What is expected: In this material, which lines include the string "Health"? Show them.

Material supplied:
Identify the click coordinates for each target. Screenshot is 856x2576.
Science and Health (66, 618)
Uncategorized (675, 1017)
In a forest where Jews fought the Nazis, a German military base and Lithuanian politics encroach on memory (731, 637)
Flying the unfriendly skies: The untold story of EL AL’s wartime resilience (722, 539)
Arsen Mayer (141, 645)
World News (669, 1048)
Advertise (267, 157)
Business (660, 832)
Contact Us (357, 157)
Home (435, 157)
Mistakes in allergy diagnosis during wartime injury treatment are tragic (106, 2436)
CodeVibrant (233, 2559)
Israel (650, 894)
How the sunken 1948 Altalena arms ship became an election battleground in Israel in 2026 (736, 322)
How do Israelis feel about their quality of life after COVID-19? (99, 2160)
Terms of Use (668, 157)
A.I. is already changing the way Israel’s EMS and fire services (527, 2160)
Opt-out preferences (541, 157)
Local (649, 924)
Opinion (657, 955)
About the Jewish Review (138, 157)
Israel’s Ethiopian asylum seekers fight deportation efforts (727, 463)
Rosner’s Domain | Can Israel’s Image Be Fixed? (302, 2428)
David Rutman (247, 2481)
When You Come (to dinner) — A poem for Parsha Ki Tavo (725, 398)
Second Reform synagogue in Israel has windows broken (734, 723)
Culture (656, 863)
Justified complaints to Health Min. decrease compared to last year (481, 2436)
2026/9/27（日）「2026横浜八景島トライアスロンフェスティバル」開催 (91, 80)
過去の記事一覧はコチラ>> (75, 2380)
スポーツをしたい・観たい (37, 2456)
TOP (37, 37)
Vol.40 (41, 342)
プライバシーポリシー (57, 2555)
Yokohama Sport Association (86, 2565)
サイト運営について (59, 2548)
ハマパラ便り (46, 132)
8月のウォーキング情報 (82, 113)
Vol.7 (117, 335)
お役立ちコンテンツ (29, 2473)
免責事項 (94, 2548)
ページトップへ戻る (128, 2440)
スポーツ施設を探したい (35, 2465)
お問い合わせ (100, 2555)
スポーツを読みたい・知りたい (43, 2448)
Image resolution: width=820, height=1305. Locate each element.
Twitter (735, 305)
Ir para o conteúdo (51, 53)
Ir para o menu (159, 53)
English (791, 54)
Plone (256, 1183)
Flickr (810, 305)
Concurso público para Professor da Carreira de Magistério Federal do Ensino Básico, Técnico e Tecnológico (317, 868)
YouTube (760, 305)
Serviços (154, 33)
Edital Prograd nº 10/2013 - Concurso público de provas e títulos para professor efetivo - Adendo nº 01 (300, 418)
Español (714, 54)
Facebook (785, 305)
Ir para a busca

Result of the task:
Science and Health (66, 618)
Justified complaints to Health Min. decrease compared to last year (481, 2436)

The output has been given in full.